What's Actually Happening

When you try to start the SSH daemon, it fails because another process is already listening on port 22. This prevents the SSH service from binding to the default SSH port and accepting connections.

The Error You'll See

In your system logs or when manually starting sshd, you'll see:

bash
error: Bind to port 22 on 0.0.0.0 failed: Address already in use.
fatal: Cannot bind any address.

Or in systemd journal:

bash
sshd[1234]: error: Bind to port 22 on 0.0.0.0 failed: Address already in use.
systemd[1]: sshd.service: Main process exited, code=exited, status=255/EXCEPTION

Why This Happens

Port 22 can be occupied by another SSH instance, a different service, or a stuck process. Common causes include an already-running SSH daemon, a misconfigured service file starting SSH twice, or another application configured to use port 22. Less commonly, a socket may remain in TIME_WAIT state after a recent service stop.

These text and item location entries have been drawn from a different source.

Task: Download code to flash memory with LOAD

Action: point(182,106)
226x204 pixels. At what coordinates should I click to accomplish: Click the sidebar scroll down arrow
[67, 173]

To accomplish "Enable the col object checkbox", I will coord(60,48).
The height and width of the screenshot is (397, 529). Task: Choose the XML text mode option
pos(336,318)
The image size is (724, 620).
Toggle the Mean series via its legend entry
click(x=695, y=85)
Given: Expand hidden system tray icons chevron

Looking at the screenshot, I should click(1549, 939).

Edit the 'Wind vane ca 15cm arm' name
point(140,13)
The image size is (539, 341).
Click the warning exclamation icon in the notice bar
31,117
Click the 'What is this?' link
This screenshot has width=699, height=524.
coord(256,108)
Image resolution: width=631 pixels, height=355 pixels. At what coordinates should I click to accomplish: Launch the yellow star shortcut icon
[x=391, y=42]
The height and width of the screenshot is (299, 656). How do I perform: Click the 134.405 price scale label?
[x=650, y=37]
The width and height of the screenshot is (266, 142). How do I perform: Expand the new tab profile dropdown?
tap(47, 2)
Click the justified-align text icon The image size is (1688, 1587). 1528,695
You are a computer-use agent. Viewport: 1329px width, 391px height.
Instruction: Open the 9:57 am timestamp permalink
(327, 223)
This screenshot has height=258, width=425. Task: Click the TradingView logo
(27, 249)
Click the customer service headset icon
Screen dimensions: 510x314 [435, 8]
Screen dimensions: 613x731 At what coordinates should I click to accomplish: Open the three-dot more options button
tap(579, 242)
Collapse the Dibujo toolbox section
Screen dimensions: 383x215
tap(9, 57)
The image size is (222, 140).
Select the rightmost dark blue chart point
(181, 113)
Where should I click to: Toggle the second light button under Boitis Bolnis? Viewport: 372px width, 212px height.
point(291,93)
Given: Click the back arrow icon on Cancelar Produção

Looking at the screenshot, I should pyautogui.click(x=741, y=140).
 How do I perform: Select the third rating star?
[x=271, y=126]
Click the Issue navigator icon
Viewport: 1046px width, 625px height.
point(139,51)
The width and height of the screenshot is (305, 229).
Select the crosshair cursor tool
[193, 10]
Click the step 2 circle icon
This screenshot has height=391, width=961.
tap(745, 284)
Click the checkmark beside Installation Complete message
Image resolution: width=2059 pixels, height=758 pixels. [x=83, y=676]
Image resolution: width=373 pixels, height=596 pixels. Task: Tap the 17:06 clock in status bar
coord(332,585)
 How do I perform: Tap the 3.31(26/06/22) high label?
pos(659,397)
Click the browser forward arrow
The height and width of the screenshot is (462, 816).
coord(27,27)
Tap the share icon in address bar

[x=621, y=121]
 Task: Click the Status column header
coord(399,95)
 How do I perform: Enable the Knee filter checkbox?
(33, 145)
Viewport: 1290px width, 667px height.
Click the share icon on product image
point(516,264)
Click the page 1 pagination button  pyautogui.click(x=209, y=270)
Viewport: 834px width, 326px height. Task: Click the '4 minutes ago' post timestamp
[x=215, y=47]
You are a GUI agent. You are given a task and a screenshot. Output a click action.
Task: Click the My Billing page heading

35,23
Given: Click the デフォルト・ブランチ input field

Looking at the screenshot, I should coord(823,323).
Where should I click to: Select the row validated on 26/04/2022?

Step 1: Identify What's Using Port 22

Find the process occupying port 22:

bash
sudo lsof -i :22

Or using ss:

bash
sudo ss -tlnp | grep :22

Or using netstat:

bash
sudo netstat -tlnp | grep :22

Note the PID (process ID) from the output.

Step 2: Check for Duplicate SSH Processes

Sometimes SSH itself is running from a different configuration:

bash
ps aux | grep sshd

You might see multiple sshd processes or a process started with a different config file.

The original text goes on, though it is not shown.